● **Directions**: Update the material below by replacing each occurrence of "Where should I click to" with "Where do I click to", keeping everything else unchanged.

--- Listing ---

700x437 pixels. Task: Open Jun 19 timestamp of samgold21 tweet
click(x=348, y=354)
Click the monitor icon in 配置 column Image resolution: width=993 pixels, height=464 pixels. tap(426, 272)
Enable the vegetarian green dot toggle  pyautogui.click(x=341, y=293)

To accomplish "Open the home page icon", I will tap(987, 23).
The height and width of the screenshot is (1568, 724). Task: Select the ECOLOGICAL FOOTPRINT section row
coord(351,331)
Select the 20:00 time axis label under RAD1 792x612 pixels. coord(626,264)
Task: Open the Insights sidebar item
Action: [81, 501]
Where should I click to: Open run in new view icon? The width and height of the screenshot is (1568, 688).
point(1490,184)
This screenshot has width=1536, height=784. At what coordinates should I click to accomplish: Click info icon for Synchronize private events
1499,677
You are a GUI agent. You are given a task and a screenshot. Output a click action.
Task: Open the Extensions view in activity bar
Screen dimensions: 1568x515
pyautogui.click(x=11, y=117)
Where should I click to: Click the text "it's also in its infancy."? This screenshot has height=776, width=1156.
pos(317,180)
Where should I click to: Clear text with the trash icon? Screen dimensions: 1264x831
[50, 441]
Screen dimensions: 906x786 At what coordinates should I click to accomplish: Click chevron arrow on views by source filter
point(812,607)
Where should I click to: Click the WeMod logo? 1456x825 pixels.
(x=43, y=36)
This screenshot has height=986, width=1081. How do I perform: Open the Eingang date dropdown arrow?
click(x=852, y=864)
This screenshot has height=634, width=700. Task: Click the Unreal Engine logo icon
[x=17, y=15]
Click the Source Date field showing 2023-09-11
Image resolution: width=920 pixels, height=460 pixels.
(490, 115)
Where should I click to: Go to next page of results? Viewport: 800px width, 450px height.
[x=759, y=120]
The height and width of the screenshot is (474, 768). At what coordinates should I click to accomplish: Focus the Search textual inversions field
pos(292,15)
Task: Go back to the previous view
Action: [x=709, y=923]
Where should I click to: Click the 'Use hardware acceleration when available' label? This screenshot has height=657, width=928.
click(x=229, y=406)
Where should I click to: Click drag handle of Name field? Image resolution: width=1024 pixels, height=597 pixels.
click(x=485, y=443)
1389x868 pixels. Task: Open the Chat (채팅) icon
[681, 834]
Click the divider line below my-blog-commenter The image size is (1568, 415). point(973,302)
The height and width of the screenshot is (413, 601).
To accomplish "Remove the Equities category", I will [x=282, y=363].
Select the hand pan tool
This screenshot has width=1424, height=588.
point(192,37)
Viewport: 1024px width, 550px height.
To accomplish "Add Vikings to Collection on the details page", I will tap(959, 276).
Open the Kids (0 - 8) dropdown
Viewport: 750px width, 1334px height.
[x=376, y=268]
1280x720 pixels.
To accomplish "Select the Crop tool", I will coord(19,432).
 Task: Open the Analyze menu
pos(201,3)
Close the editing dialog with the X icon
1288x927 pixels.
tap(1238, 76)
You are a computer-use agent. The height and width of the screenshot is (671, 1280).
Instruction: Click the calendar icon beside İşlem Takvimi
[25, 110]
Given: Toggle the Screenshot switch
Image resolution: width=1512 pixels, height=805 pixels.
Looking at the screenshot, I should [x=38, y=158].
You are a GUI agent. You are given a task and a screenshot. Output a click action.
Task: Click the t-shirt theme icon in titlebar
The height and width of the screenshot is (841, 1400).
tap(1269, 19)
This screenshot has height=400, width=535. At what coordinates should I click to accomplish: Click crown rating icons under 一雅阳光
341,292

---

● **Solution to this exercise**:
700x437 pixels. Task: Open Jun 19 timestamp of samgold21 tweet
click(x=348, y=354)
Click the monitor icon in 配置 column Image resolution: width=993 pixels, height=464 pixels. tap(426, 272)
Enable the vegetarian green dot toggle  pyautogui.click(x=341, y=293)

To accomplish "Open the home page icon", I will tap(987, 23).
The height and width of the screenshot is (1568, 724). Task: Select the ECOLOGICAL FOOTPRINT section row
coord(351,331)
Select the 20:00 time axis label under RAD1 792x612 pixels. coord(626,264)
Task: Open the Insights sidebar item
Action: [81, 501]
Where do I click to: Open run in new view icon? The width and height of the screenshot is (1568, 688).
point(1490,184)
This screenshot has width=1536, height=784. At what coordinates should I click to accomplish: Click info icon for Synchronize private events
1499,677
You are a GUI agent. You are given a task and a screenshot. Output a click action.
Task: Open the Extensions view in activity bar
Screen dimensions: 1568x515
pyautogui.click(x=11, y=117)
Where do I click to: Click the text "it's also in its infancy."? This screenshot has height=776, width=1156.
pos(317,180)
Where do I click to: Clear text with the trash icon? Screen dimensions: 1264x831
[50, 441]
Screen dimensions: 906x786 At what coordinates should I click to accomplish: Click chevron arrow on views by source filter
point(812,607)
Where do I click to: Click the WeMod logo? 1456x825 pixels.
(x=43, y=36)
This screenshot has height=986, width=1081. How do I perform: Open the Eingang date dropdown arrow?
click(x=852, y=864)
This screenshot has height=634, width=700. Task: Click the Unreal Engine logo icon
[x=17, y=15]
Click the Source Date field showing 2023-09-11
Image resolution: width=920 pixels, height=460 pixels.
(490, 115)
Where do I click to: Go to next page of results? Viewport: 800px width, 450px height.
[x=759, y=120]
The height and width of the screenshot is (474, 768). At what coordinates should I click to accomplish: Focus the Search textual inversions field
pos(292,15)
Task: Go back to the previous view
Action: [x=709, y=923]
Where do I click to: Click the 'Use hardware acceleration when available' label? This screenshot has height=657, width=928.
click(x=229, y=406)
Where do I click to: Click drag handle of Name field? Image resolution: width=1024 pixels, height=597 pixels.
click(x=485, y=443)
1389x868 pixels. Task: Open the Chat (채팅) icon
[681, 834]
Click the divider line below my-blog-commenter The image size is (1568, 415). point(973,302)
The height and width of the screenshot is (413, 601).
To accomplish "Remove the Equities category", I will [x=282, y=363].
Select the hand pan tool
This screenshot has width=1424, height=588.
point(192,37)
Viewport: 1024px width, 550px height.
To accomplish "Add Vikings to Collection on the details page", I will tap(959, 276).
Open the Kids (0 - 8) dropdown
Viewport: 750px width, 1334px height.
[x=376, y=268]
1280x720 pixels.
To accomplish "Select the Crop tool", I will coord(19,432).
 Task: Open the Analyze menu
pos(201,3)
Close the editing dialog with the X icon
1288x927 pixels.
tap(1238, 76)
You are a computer-use agent. The height and width of the screenshot is (671, 1280).
Instruction: Click the calendar icon beside İşlem Takvimi
[25, 110]
Given: Toggle the Screenshot switch
Image resolution: width=1512 pixels, height=805 pixels.
Looking at the screenshot, I should [x=38, y=158].
You are a GUI agent. You are given a task and a screenshot. Output a click action.
Task: Click the t-shirt theme icon in titlebar
The height and width of the screenshot is (841, 1400).
tap(1269, 19)
This screenshot has height=400, width=535. At what coordinates should I click to accomplish: Click crown rating icons under 一雅阳光
341,292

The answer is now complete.